> _What this task involves_
Please rewrite these lines as a Markdown table with the columns No. and Line, numbering each row and omitting any blank lines.

:::

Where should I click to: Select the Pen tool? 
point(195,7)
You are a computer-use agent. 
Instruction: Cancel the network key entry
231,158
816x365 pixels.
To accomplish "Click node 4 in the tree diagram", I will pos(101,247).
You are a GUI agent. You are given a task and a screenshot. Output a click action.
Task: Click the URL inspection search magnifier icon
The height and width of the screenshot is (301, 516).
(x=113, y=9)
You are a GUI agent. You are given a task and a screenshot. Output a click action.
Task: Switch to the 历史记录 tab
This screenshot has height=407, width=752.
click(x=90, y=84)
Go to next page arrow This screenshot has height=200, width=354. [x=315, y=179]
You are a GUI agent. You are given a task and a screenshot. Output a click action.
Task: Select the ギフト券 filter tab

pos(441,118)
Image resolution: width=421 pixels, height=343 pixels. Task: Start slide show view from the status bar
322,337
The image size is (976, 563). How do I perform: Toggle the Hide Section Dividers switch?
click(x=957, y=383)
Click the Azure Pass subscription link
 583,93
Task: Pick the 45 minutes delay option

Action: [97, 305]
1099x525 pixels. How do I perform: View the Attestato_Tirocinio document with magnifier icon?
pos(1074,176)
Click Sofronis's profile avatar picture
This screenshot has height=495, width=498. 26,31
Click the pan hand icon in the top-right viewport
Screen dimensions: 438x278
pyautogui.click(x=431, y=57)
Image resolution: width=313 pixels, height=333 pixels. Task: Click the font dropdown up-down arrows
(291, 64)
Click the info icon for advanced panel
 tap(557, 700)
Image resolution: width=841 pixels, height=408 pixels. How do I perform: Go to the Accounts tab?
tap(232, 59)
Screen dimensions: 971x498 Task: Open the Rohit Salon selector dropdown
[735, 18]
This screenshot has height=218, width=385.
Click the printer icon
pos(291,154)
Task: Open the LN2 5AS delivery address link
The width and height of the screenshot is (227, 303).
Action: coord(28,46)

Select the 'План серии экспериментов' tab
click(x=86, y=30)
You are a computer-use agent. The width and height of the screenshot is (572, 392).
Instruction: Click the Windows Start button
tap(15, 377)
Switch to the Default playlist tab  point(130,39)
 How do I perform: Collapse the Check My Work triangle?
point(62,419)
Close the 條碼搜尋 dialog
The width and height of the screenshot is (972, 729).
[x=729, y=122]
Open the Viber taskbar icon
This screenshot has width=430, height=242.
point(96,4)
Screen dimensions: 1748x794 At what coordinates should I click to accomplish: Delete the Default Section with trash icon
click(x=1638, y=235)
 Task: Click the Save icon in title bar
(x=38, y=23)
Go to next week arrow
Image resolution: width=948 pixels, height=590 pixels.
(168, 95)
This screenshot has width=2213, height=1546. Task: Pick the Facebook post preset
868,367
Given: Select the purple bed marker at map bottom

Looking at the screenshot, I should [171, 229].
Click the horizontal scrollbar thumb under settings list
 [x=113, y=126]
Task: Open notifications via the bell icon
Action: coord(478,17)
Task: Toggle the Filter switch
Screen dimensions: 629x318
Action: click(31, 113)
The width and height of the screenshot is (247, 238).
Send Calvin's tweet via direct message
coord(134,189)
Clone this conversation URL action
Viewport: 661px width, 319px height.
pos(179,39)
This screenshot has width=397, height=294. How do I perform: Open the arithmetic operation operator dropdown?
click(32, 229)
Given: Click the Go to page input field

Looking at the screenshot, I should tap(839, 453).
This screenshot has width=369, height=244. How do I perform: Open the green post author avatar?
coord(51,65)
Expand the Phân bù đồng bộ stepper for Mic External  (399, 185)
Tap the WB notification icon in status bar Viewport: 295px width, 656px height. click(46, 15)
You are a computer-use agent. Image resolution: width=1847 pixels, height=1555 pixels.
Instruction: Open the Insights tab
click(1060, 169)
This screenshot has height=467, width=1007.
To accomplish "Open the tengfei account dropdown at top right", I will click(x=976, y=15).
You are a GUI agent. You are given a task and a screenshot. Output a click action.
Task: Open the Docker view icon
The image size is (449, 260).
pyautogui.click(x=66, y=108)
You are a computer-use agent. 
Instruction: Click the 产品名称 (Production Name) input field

:::

> _Response_
| No. | Line |
|---|---|
| 1 | Where should I click to: Select the Pen tool?  |
| 2 | point(195,7) |
| 3 | You are a computer-use agent.  |
| 4 | Instruction: Cancel the network key entry |
| 5 | 231,158 |
| 6 | 816x365 pixels. |
| 7 | To accomplish "Click node 4 in the tree diagram", I will pos(101,247). |
| 8 | You are a GUI agent. You are given a task and a screenshot. Output a click action. |
| 9 | Task: Click the URL inspection search magnifier icon |
| 10 | The height and width of the screenshot is (301, 516). |
| 11 | (x=113, y=9) |
| 12 | You are a GUI agent. You are given a task and a screenshot. Output a click action. |
| 13 | Task: Switch to the 历史记录 tab |
| 14 | This screenshot has height=407, width=752. |
| 15 | click(x=90, y=84) |
| 16 | Go to next page arrow This screenshot has height=200, width=354. [x=315, y=179] |
| 17 | You are a GUI agent. You are given a task and a screenshot. Output a click action. |
| 18 | Task: Select the ギフト券 filter tab |
| 19 | pos(441,118) |
| 20 | Image resolution: width=421 pixels, height=343 pixels. Task: Start slide show view from the status bar |
| 21 | 322,337 |
| 22 | The image size is (976, 563). How do I perform: Toggle the Hide Section Dividers switch? |
| 23 | click(x=957, y=383) |
| 24 | Click the Azure Pass subscription link |
| 25 |  583,93 |
| 26 | Task: Pick the 45 minutes delay option |
| 27 | Action: [97, 305] |
| 28 | 1099x525 pixels. How do I perform: View the Attestato_Tirocinio document with magnifier icon? |
| 29 | pos(1074,176) |
| 30 | Click Sofronis's profile avatar picture |
| 31 | This screenshot has height=495, width=498. 26,31 |
| 32 | Click the pan hand icon in the top-right viewport |
| 33 | Screen dimensions: 438x278 |
| 34 | pyautogui.click(x=431, y=57) |
| 35 | Image resolution: width=313 pixels, height=333 pixels. Task: Click the font dropdown up-down arrows |
| 36 | (291, 64) |
| 37 | Click the info icon for advanced panel |
| 38 |  tap(557, 700) |
| 39 | Image resolution: width=841 pixels, height=408 pixels. How do I perform: Go to the Accounts tab? |
| 40 | tap(232, 59) |
| 41 | Screen dimensions: 971x498 Task: Open the Rohit Salon selector dropdown |
| 42 | [735, 18] |
| 43 | This screenshot has height=218, width=385. |
| 44 | Click the printer icon |
| 45 | pos(291,154) |
| 46 | Task: Open the LN2 5AS delivery address link |
| 47 | The width and height of the screenshot is (227, 303). |
| 48 | Action: coord(28,46) |
| 49 | Select the 'План серии экспериментов' tab |
| 50 | click(x=86, y=30) |
| 51 | You are a computer-use agent. The width and height of the screenshot is (572, 392). |
| 52 | Instruction: Click the Windows Start button |
| 53 | tap(15, 377) |
| 54 | Switch to the Default playlist tab  point(130,39) |
| 55 |  How do I perform: Collapse the Check My Work triangle? |
| 56 | point(62,419) |
| 57 | Close the 條碼搜尋 dialog |
| 58 | The width and height of the screenshot is (972, 729). |
| 59 | [x=729, y=122] |
| 60 | Open the Viber taskbar icon |
| 61 | This screenshot has width=430, height=242. |
| 62 | point(96,4) |
| 63 | Screen dimensions: 1748x794 At what coordinates should I click to accomplish: Delete the Default Section with trash icon |
| 64 | click(x=1638, y=235) |
| 65 |  Task: Click the Save icon in title bar |
| 66 | (x=38, y=23) |
| 67 | Go to next week arrow |
| 68 | Image resolution: width=948 pixels, height=590 pixels. |
| 69 | (168, 95) |
| 70 | This screenshot has width=2213, height=1546. Task: Pick the Facebook post preset |
| 71 | 868,367 |
| 72 | Given: Select the purple bed marker at map bottom |
| 73 | Looking at the screenshot, I should [171, 229]. |
| 74 | Click the horizontal scrollbar thumb under settings list |
| 75 |  [x=113, y=126] |
| 76 | Task: Open notifications via the bell icon |
| 77 | Action: coord(478,17) |
| 78 | Task: Toggle the Filter switch |
| 79 | Screen dimensions: 629x318 |
| 80 | Action: click(31, 113) |
| 81 | The width and height of the screenshot is (247, 238). |
| 82 | Send Calvin's tweet via direct message |
| 83 | coord(134,189) |
| 84 | Clone this conversation URL action |
| 85 | Viewport: 661px width, 319px height. |
| 86 | pos(179,39) |
| 87 | This screenshot has width=397, height=294. How do I perform: Open the arithmetic operation operator dropdown? |
| 88 | click(32, 229) |
| 89 | Given: Click the Go to page input field |
| 90 | Looking at the screenshot, I should tap(839, 453). |
| 91 | This screenshot has width=369, height=244. How do I perform: Open the green post author avatar? |
| 92 | coord(51,65) |
| 93 | Expand the Phân bù đồng bộ stepper for Mic External  (399, 185) |
| 94 | Tap the WB notification icon in status bar Viewport: 295px width, 656px height. click(46, 15) |
| 95 | You are a computer-use agent. Image resolution: width=1847 pixels, height=1555 pixels. |
| 96 | Instruction: Open the Insights tab |
| 97 | click(1060, 169) |
| 98 | This screenshot has height=467, width=1007. |
| 99 | To accomplish "Open the tengfei account dropdown at top right", I will click(x=976, y=15). |
| 100 | You are a GUI agent. You are given a task and a screenshot. Output a click action. |
| 101 | Task: Open the Docker view icon |
| 102 | The image size is (449, 260). |
| 103 | pyautogui.click(x=66, y=108) |
| 104 | You are a computer-use agent.  |
| 105 | Instruction: Click the 产品名称 (Production Name) input field |